*TEXTE EXTRAIT*.
======

1970 est une année riche en événements et en voyages : nommé coordinateur artistique du Pavillon français de l’Exposition internationale d’Osaka « Expo 70 », (…) il est chargé de mettre en valeur les symboles forts de la « francitude », de l’art de vivre français – art, artistes, gastronomie, technologie et design… Le succès est là : le public se presse pour voir les têtes chantantes de Johnny Hallyday, Sylvie Vartan, Françoise Hardy et Georges Moustaki ainsi que les autres animations conçues par Tallon. (…)

1971 est l’année où son projet prend forme : il rencontre Christian Marbach qui vient de créer la Sofinnova et envisage d’investir dans le design et entre au conseil d’administration du Conseil supérieur de la création esthétique industrielle CSCEI (…) qui réunit des personnalités du monde de la culture et des affaires, parmi lesquelles François Mathey, directeur du Musée des Arts Décoratifs et du CCI (Centre de création industrielle), et Lord Reilly, directeur du Design Council de Londres. (…) C’est dans ce contexte que Tallon mûrit son projet en s’entourant des compétences nouvelles dont il a besoin pour bâtir son business plan. (…) Design Programmes SA ouvre en 1973 au 50, rue Castagnary (Paris). Elle va durer dix ans, dix ans d’activité intense, prolixe. Durant cette période, Tallon ne dépose pas moins de 180 brevets, modèles et marques à l’INPI, en France et à l’étranger, par l’intermédiaire du cabinet Beau de Loménie. Tallon est avant tout un inventeur, un incorrigible chercheur, un touche-à-tout visionnaire, bien souvent à l’avant-garde de son temps. Ce qui est la marque de son talent a un revers : les dépôts coûtent cher et ne sont pas toujours suivis de réalisations, de commandes. (…) Les années 1970 sont marquées par la crise financière engendrée par le choc pétrolier de 1973 : frilosité des marchés, baisse de la consommation, accentuée en France par les projets « alternatifs », décroissants dirait-on aujourd’hui, de l’après-Mai 68. (…) Pour Design Programmes, la gestion de l’équilibre entre l’offre et la demande est complexe. (…) Maquette graphique d’Art press, chaussures de ski Salomon, packaging pour Fluoryl, produits solaires Bergasol, sièges de bureau Medius pour Eurosit, matériel éducatif pour Nathan et Thomson…, Tallon développe des projets personnels comme le Smach, nouveau sport dont il invente les règles et conçoit les espaces et l’équipement, la chaise pliante TS pour Sentou et le chêne tramé pour Gilor.

======

*MATÉRIEL DES TÂCHES*.

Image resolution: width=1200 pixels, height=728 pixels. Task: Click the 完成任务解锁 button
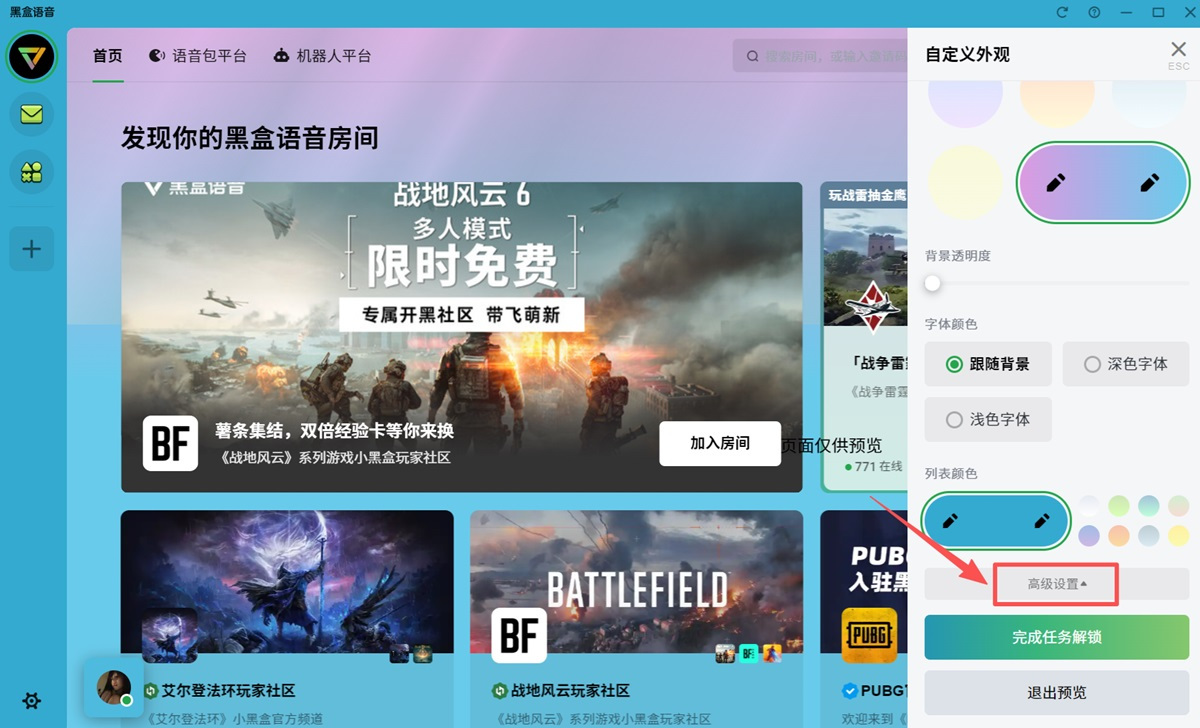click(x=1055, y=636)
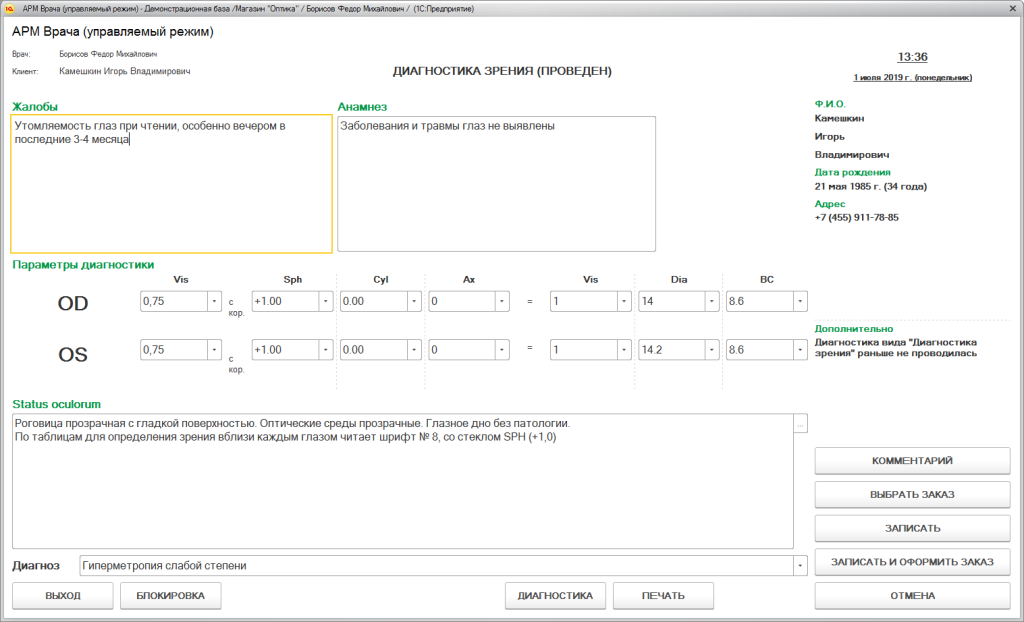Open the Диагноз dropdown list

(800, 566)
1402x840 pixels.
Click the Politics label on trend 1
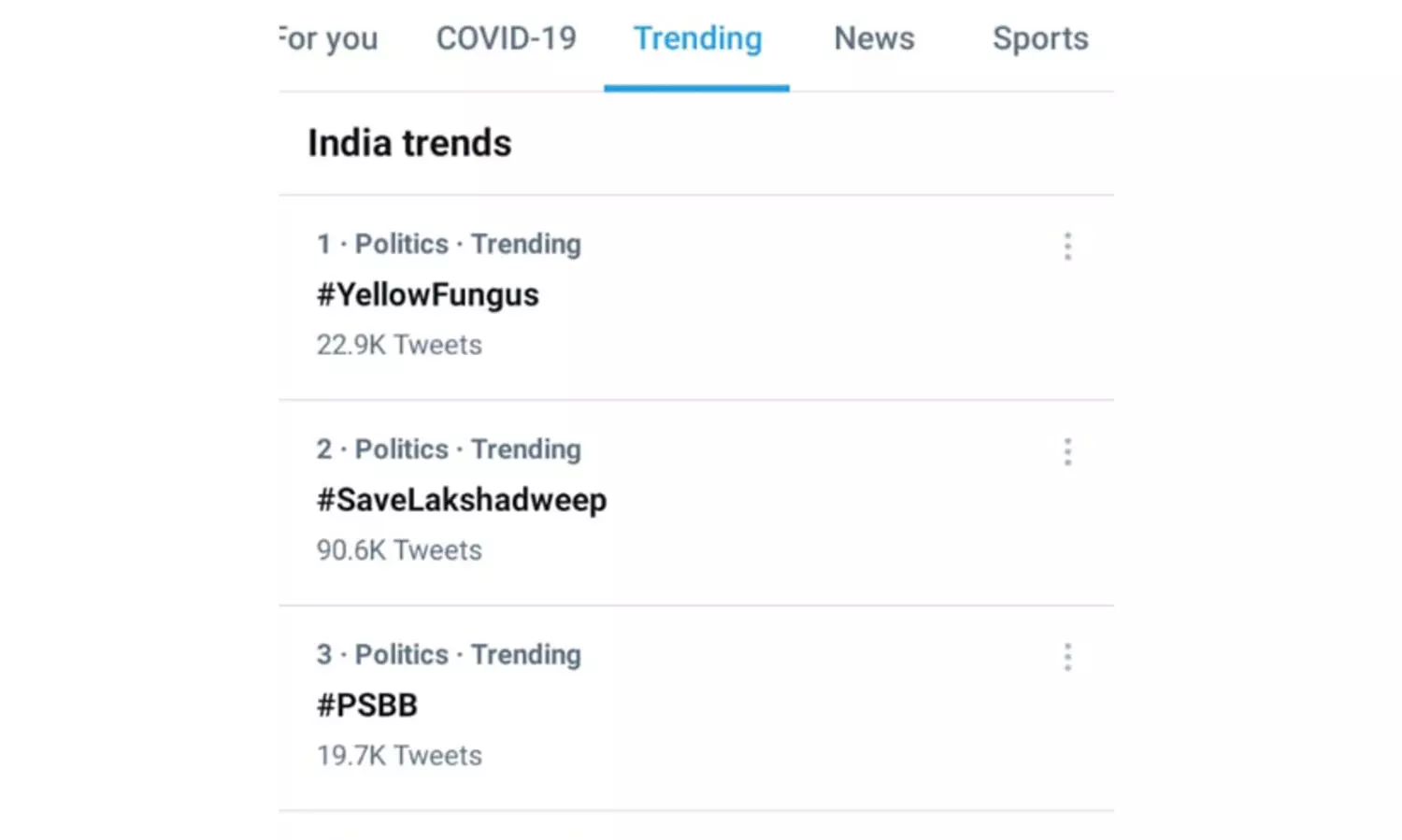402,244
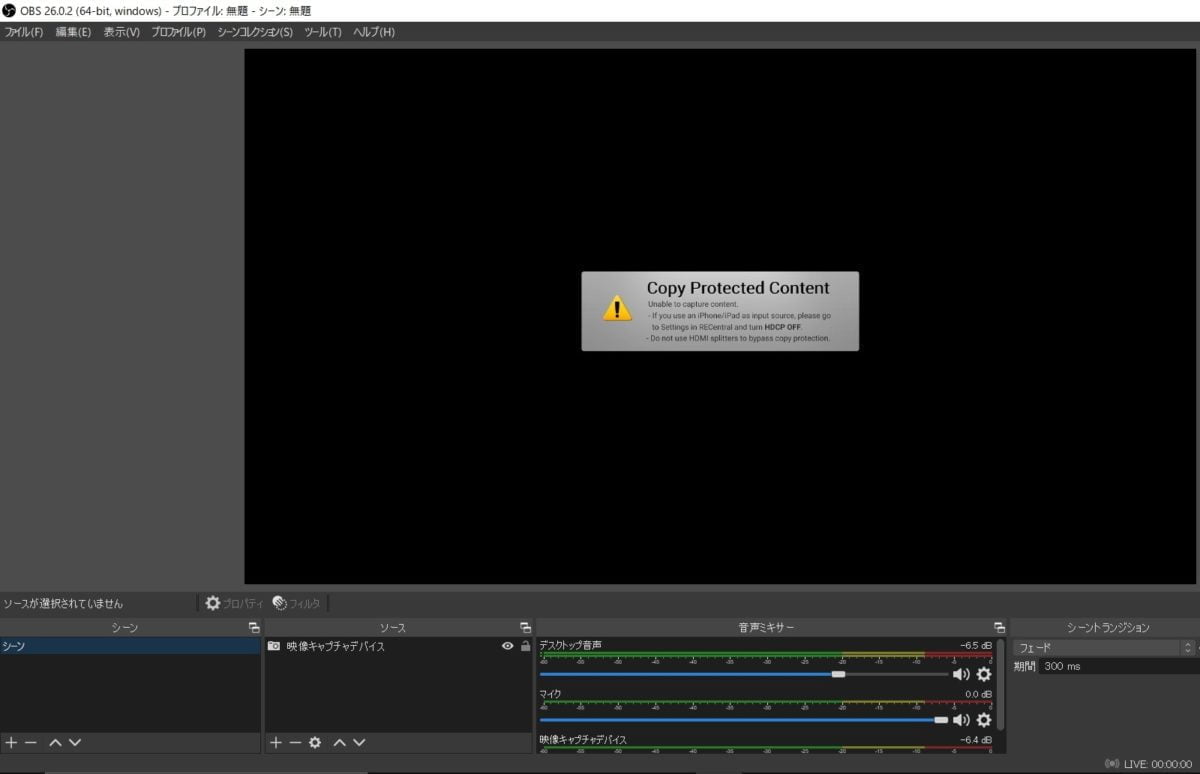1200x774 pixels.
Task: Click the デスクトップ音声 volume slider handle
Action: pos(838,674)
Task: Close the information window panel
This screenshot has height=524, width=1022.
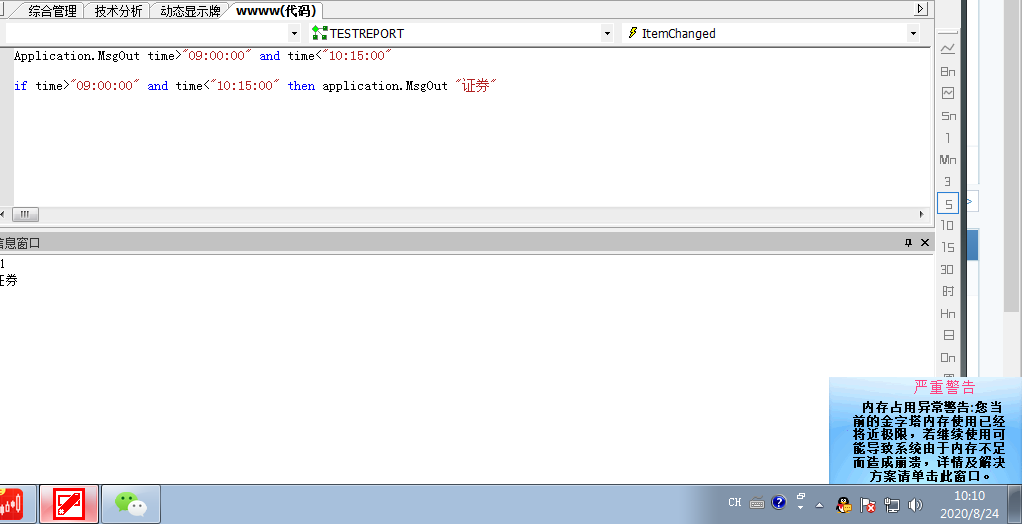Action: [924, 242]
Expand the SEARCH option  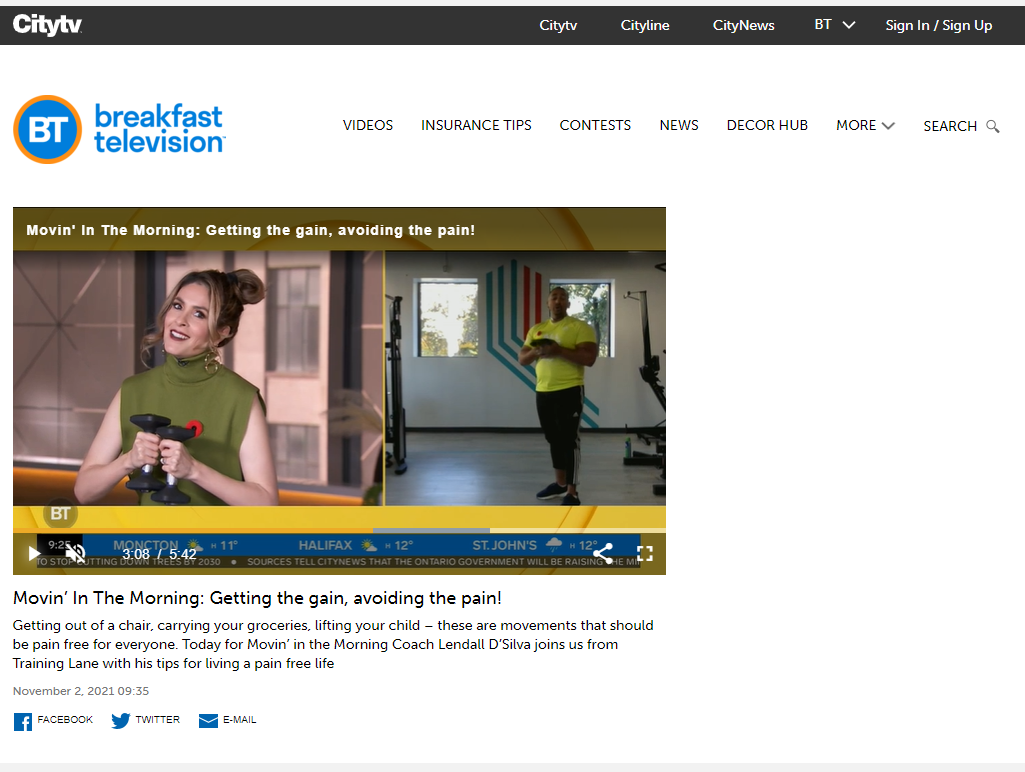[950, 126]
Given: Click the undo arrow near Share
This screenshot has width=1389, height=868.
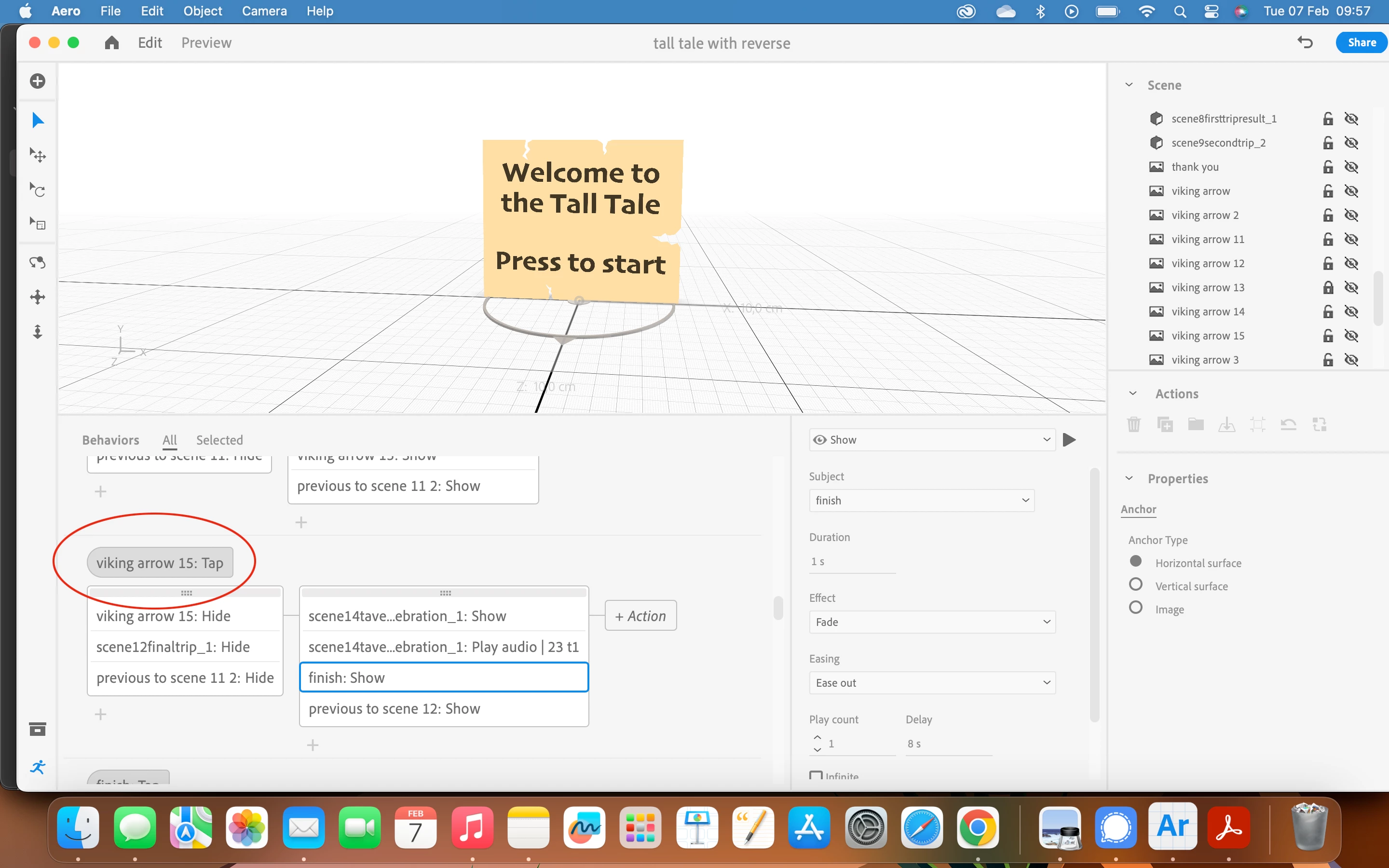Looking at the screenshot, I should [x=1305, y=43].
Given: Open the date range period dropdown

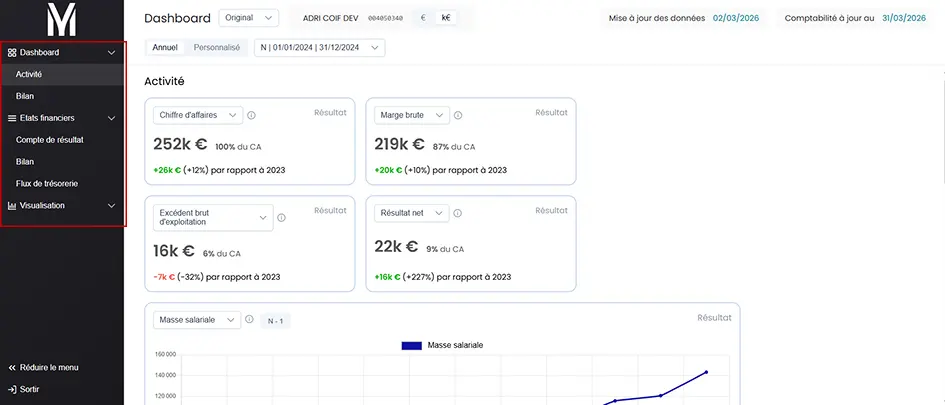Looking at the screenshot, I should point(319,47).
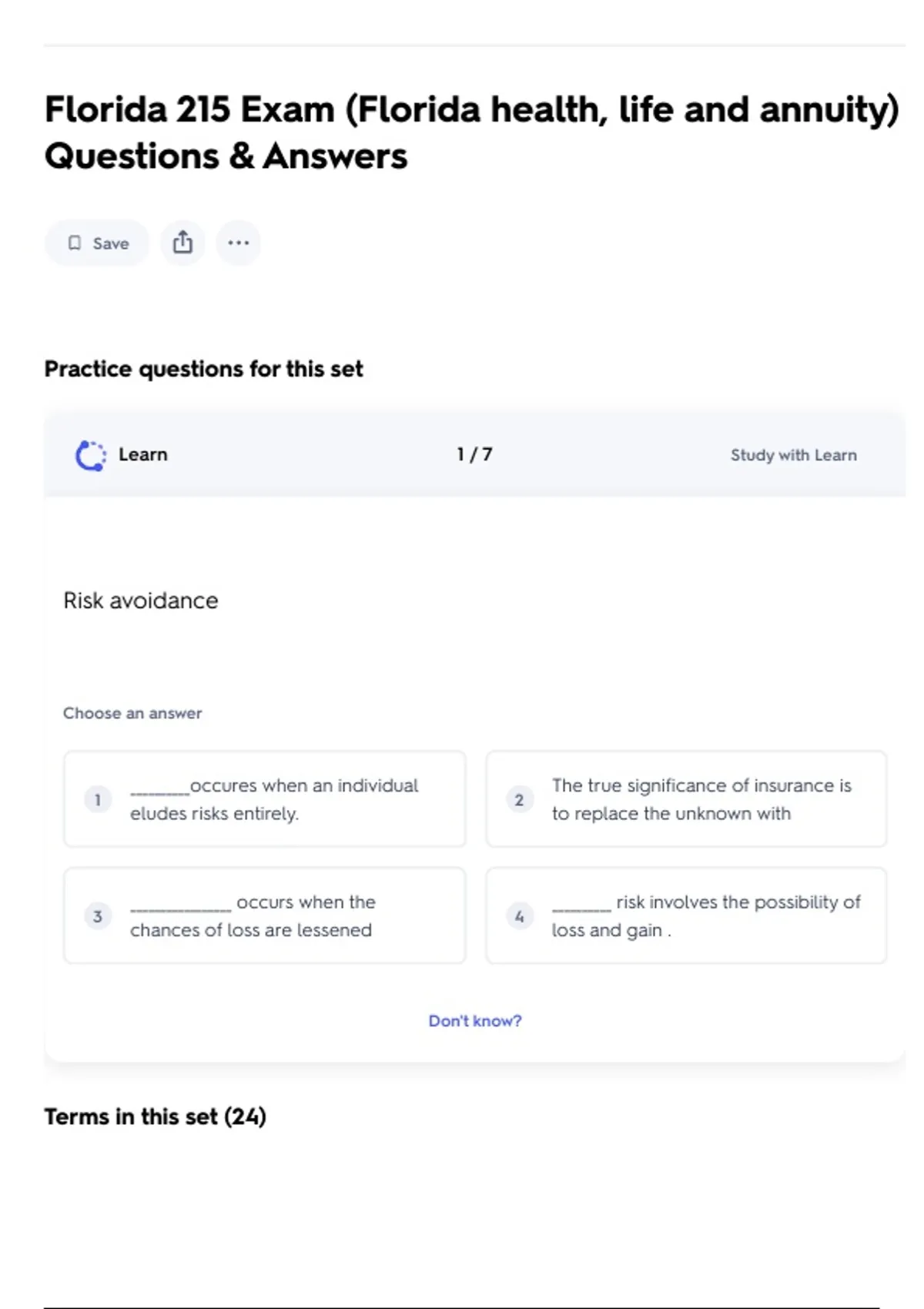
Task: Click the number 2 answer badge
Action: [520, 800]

======

*CONSIGNES DE TRAVAIL*.
[1] D'après le texte extrait, en quelle année Design Programmes SA ouvre-t-elle ses portes ?
[2] Dans la liste, partez de la ligne qui contient « Given: Click the undo arrow near Share » et allez jusqu'au bout de la liste. Remplacez « Given » par « Task » dans ces lignes, sans rien modifier d'autre et sans reprendre les images.
Le texte extrait et la liste n'ont aucun lien entre eux.

*RÉPONSES PAR TÂCHE*.
[1] En 1973.

[2]
Task: Click the undo arrow near Share
This screenshot has width=1389, height=868.
Looking at the screenshot, I should [x=1305, y=43].
Task: Open the date range period dropdown

Looking at the screenshot, I should point(319,47).
Task: Click the number 2 answer badge
Action: [520, 800]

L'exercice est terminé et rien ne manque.